For the thousands of ancient texts discovered, scholars must devote countless hours in deciphering faded writing, filling in missing characters and sections of texts and determining the age and origin of the text.
Normally, epigraphers – scholars who study ancient texts written on durable materials such as stone, metal or pottery – use their own knowledge of repositories of information and digital databases performing “string matching” searches to find textual and contextual parallels. However, differences in the digital-search query that can exclude or conceal relevant results and that the texts often are discovered not in their original context can complicate the work.
In a new research paper published in the peer-reviewed scientific journal Nature, Thea Sommerschield, a historian and Marie Curie fellow at Ca’ Foscari University of Venice and a fellow at Harvard University’s Center for Hellenic Studies, and Yannis Assael, a research scientist at Google’s artificial-intelligence research lab DeepMind, presented their Ithaca state-of-the-art AI technology.
Ithaca is the first deep-neural network meant to improve the task of restoring and attributing ancient texts. It uses deep learning for geographical and chronological attribution for the very first time and on an unprecedented scale, the researchers said.
An AI deep-learning model is based on a neural network inspired by the biological neural networks we have in our brains, which can discover and utilize complicated statistical patterns in large amounts of data.
Recent increases in computational power have enabled these models to tackle challenges of growing sophistication in many fields, including the study of ancient languages, the researchers said.
“We have trained computers to use these neural networks to learn from masses of data, so that they may apply what they have learnt to new data they haven’t seen before,” the researchers said in an email. “This is the architecture embedded in the code behind Ithaca’s interface.

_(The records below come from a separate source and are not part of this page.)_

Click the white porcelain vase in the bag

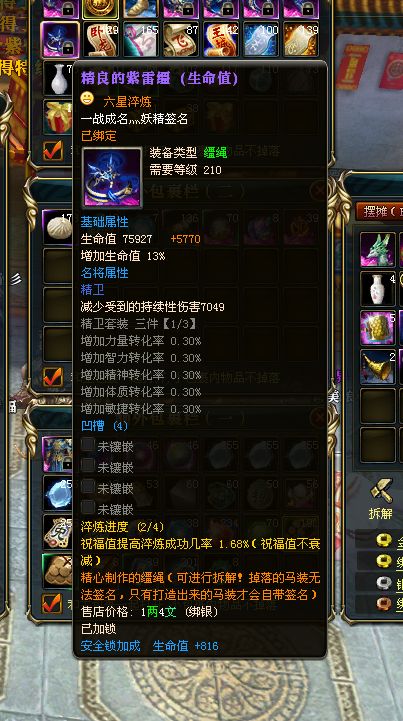pyautogui.click(x=59, y=79)
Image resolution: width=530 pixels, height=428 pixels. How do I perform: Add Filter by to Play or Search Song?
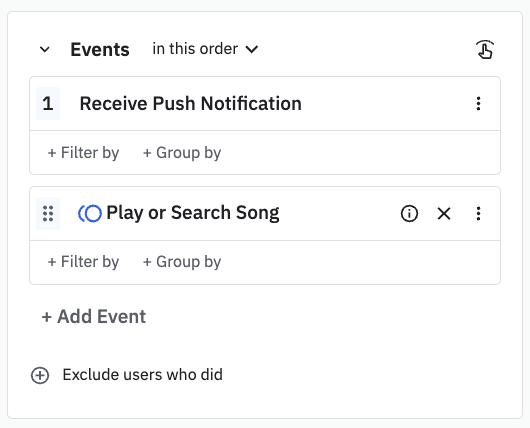coord(83,262)
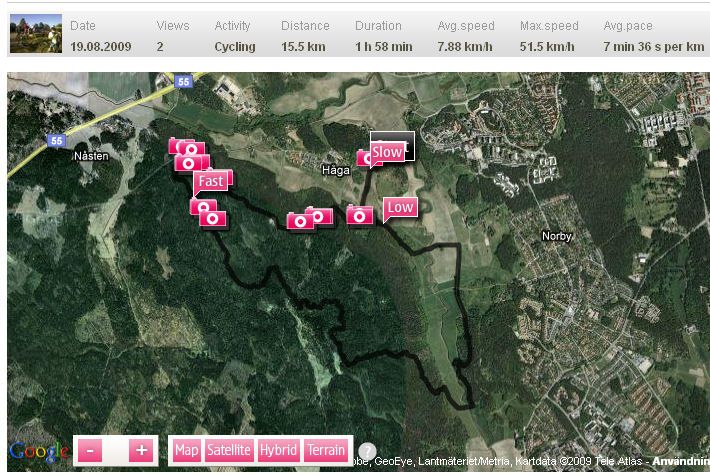The image size is (710, 475).
Task: Click the Slow speed marker near Håga
Action: point(387,152)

One can use this model for your own research as an historian, by inputting the text you wish to restore, date or place and asking Ithaca to provide you with prediction hypotheses.”
Ithaca is trained on the largest dataset of ancient Greek inscriptions and across the ancient Mediterranean world between the seventh century BCE and the fifth century CE, the researchers said. These texts were chosen because of the varied contents and context already existing for them and because of the available digitized database for ancient Greek, they said.

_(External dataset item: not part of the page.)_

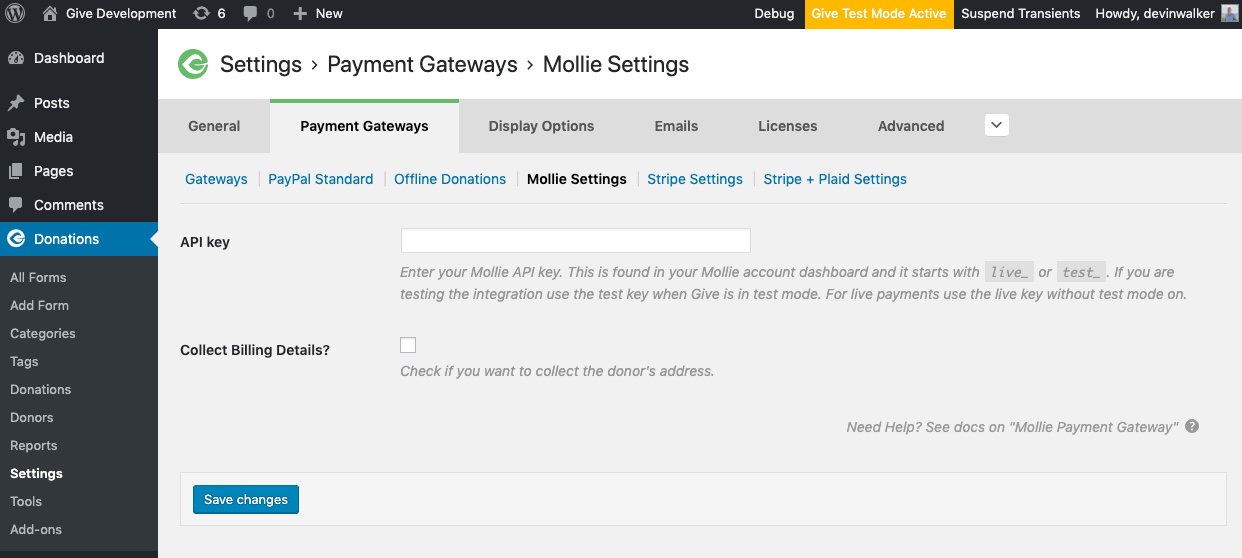The image size is (1242, 558).
Task: Go to Give Development home icon
Action: click(x=50, y=14)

Ithaca is meant to be a collaborative technology, focusing on collaboration, decision support and interpretability, the researchers said. While Ithaca alone achieves 62% accuracy when restoring damaged texts, combining it with the use by historians improved the results’ accuracy from 25% to 72%, they said.
“Ithaca can attribute inscriptions to their original location with an accuracy of 71 percent and can date them to less than 30 years of their ground-truth ranges, re-dating key texts of Classical Athens and contributing to topical debates in ancient history,” they said in the report.

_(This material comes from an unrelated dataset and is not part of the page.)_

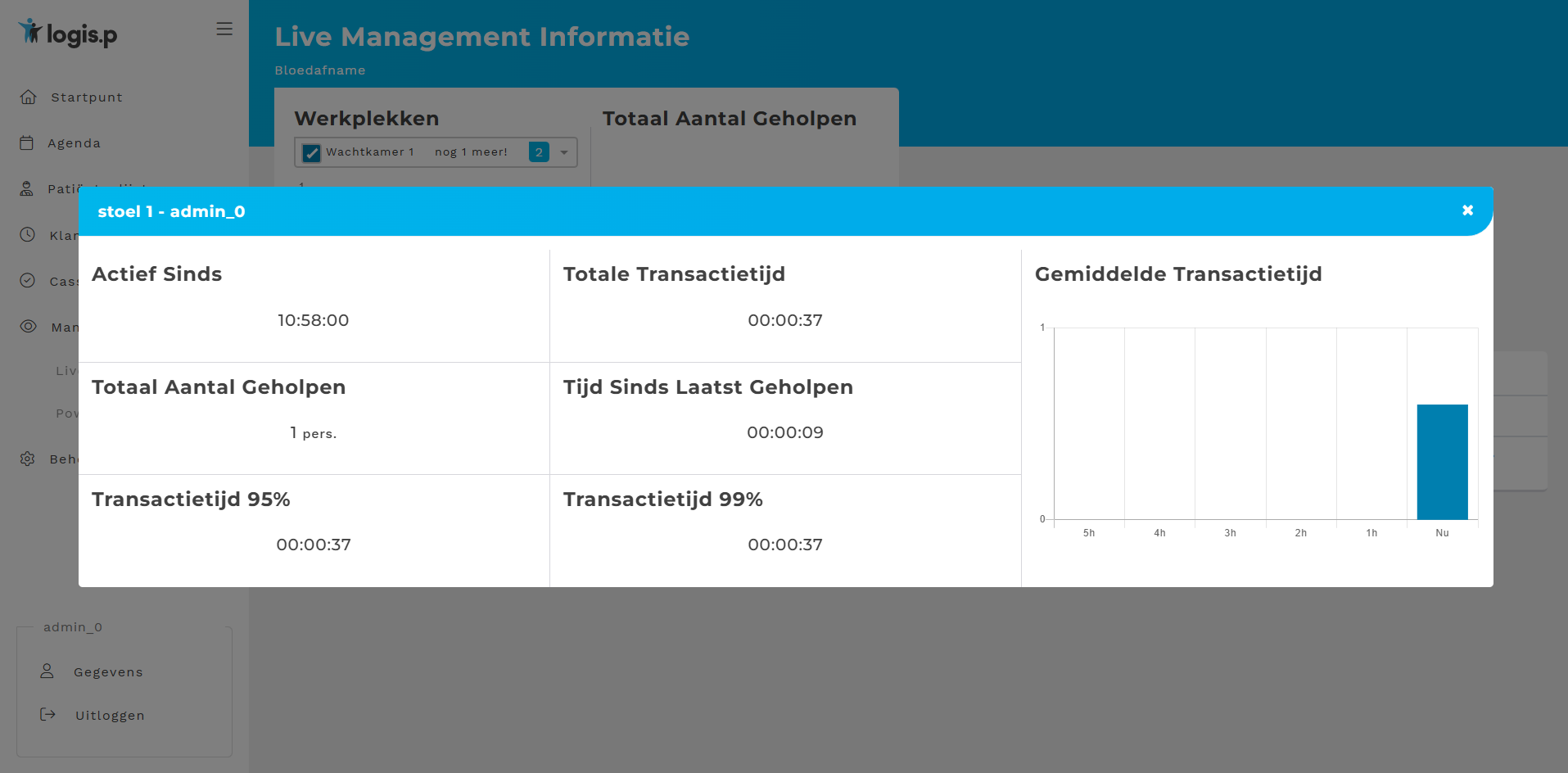Viewport: 1568px width, 773px height.
Task: Click the checkmark circle icon in sidebar
Action: [x=27, y=281]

Ithaca includes different visualization aids to increase the ability of researchers to interpret the results, allowing them to evaluate multiple possibilities. This could help historians increase precision by narrowing the wide or vague date brackets they must sometimes resort to, the researchers said.
“These visualizations allow experts to use their contextual knowledge to choose the best-suited output and may shed light on unexplored historical insights,” they said.
Their research shows how models such as Ithaca can “unlock the cooperative potential between artificial intelligence and historians,” impacting the way one of the most important periods in human history is studied and written about, they added.
They conducted an extensive case study on some Athenian decrees from the time of Socrates and Pericles to test the system. Historians currently disagree on the dates these decrees were made. The decrees have long been thought to have been written before 446/445 BCE, but new evidence suggests a date of the 420s BCE.
“Although it might seem like a small difference, these decrees are fundamental to our understanding of the political history of Classical Athens,” the researchers said in their email.
Their training dataset contains the earlier date of 446/445 BCE for the decrees, and to test Ithaca’s predictions, they retrained it on a dataset that did not contain the dated inscriptions and then submitted these texts for analysis.
“Remarkably, Ithaca’s average predicted date for the decrees is 421 BCE, aligning with the most recent dating breakthroughs and showing how machine learning can contribute to debates around one of the most significant moments in history,” the researchers said.
Ithaca’s architecture makes it easily applicable to any ancient language, including Latin, Mayan and Hebrew, and to any written medium, including papyri and manuscripts, they said.
The researchers said they are currently working on versions of Ithaca trained on other ancient languages. Historians can already use their datasets in the current architecture to study other ancient writing systems, including Akkadian, an ancient Mesopotamian language; Demotic, an ancient Egyptian script; and Hebrew and Mayan.
“We’re really excited to see the new directions Ithaca will take – and for this reason, Ithaca’s is open-sourced and available online,” they said. “We do see a lot of potential in interdisciplinary research on AI for culture and humanities.”